China-North Korea Dossier No. 3: North Korea’s Relations with China at the End of the Kim Jong-il Era

By | August 21, 2012 | No Comments

Sino-NK Dossier No. 3


This dossier, a joint research project with North Korea Leadership Watch and with a preface by Stephan Haggard, is based upon open sources which chronicle the matrix of meetings and contacts in the Chinese-North Korean relationship in the two months prior to the death of Kim Jong-il.

Why engage in such an endeavor? At a time when most analysts are focused on the future of
the Chinese-North Korean relationship, why look back at the last weeks of Kim Jong-il’s reign?

We believe that this period is in need of investigation, in part, because the events set a baseline about what an active Sino-North Korean relationship looks like – and, from the Chinese perspective, desirably so.

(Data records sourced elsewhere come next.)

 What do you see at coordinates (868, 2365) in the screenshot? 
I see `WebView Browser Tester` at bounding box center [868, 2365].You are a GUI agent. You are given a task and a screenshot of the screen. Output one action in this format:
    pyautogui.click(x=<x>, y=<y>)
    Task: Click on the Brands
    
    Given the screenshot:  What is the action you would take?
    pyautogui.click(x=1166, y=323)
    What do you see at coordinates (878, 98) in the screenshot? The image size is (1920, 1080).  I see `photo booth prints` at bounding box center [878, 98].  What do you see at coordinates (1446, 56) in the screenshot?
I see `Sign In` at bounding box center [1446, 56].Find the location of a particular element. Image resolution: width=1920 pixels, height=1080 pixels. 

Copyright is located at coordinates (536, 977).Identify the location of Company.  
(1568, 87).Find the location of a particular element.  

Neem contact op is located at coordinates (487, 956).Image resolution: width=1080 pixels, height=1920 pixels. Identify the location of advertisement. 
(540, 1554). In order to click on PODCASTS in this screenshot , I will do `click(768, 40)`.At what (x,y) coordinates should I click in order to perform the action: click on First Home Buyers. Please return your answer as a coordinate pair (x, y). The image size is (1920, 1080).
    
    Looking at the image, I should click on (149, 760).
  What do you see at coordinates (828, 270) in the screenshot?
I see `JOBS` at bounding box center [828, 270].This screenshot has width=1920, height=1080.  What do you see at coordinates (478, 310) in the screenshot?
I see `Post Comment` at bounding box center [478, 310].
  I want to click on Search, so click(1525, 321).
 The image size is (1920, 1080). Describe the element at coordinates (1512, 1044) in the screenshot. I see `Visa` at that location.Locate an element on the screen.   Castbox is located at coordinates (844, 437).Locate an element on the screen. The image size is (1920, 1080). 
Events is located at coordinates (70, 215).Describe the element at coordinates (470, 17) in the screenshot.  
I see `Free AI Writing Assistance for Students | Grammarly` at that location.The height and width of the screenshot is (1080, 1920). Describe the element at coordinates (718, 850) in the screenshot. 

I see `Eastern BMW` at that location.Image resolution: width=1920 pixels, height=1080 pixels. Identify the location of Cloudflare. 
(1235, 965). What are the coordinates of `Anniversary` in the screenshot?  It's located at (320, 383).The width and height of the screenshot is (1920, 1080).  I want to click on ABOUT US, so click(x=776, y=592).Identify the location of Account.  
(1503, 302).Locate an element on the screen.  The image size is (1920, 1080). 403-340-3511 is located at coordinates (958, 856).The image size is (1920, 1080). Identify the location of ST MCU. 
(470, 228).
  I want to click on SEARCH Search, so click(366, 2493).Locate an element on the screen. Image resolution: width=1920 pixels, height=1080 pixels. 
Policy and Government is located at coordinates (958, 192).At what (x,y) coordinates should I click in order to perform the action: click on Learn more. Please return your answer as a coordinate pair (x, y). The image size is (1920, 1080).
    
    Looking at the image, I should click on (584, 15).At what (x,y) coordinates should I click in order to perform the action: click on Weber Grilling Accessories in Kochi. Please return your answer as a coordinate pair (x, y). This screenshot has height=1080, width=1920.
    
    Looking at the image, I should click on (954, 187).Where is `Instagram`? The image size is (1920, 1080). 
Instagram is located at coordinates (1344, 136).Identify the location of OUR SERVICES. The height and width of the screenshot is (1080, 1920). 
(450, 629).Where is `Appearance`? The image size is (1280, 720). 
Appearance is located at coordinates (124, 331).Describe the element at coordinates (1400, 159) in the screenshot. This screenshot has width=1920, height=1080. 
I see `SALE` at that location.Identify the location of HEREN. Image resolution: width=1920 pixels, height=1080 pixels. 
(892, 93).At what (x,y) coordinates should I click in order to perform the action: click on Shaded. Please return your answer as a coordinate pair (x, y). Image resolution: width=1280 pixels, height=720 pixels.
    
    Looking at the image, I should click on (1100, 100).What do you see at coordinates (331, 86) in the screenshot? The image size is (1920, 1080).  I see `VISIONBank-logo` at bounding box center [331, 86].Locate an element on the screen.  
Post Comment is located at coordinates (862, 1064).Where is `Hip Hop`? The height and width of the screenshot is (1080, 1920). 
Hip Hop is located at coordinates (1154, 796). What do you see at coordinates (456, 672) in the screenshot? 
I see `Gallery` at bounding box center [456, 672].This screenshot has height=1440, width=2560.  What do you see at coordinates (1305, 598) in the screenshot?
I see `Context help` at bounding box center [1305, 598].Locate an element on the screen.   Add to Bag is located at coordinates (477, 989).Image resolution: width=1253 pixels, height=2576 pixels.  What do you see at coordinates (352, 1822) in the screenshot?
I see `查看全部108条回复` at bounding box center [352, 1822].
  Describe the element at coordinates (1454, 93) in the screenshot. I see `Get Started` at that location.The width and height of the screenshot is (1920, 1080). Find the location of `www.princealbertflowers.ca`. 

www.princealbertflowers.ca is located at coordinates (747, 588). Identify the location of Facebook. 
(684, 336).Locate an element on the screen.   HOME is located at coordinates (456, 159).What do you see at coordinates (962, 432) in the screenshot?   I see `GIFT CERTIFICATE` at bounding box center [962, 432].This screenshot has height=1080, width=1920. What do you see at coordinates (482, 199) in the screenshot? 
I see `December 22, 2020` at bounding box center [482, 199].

In the last eight weeks of Kim Jong-il’s life, the Dear Leader:

– presided over movement on a full-scale range of economic initiatives geared toward China,
– met (and introduced his son to) the incoming PRC Premier,
– invited the Chinese Ambassador for dinner,
– visited two Chinese-North Korean joint ventures,
– and had discussions with a top People’s Liberation Army general in the middle of a controversy over border security.

Contrast that with his son’s record since taking the top posts in the DPRK. In eight months, Kim Jong Un has:

– greeted the Chinese ambassador on his way out of an Unhasu Orchestra concert (March 8),
– did nothing to prevent two crises of Sino-North Korean relations (missile test & the abduction of 28 Chinese fishermen
– sat at a Moranbong Band concert where nice things were said and sung about China (July 30),
– met with Wang Jiarui (August 3),
– and agreed to send his uncle and 50 officials to China (August 14-17).

By contrast, the “continuously good coordination [继续保持良好的配合]” for which Kim Jong-il praised himself with regard to China on October 31 was, at the end of his reign in 2011, more of a reality than it had ever been before during his time in power.

It now seems obvious that North Korea’s relations with China have only slowly returned to “normal” after Kim Jong-il’s death – and still have a long way to go before reaching the frenetic pace established in 2011.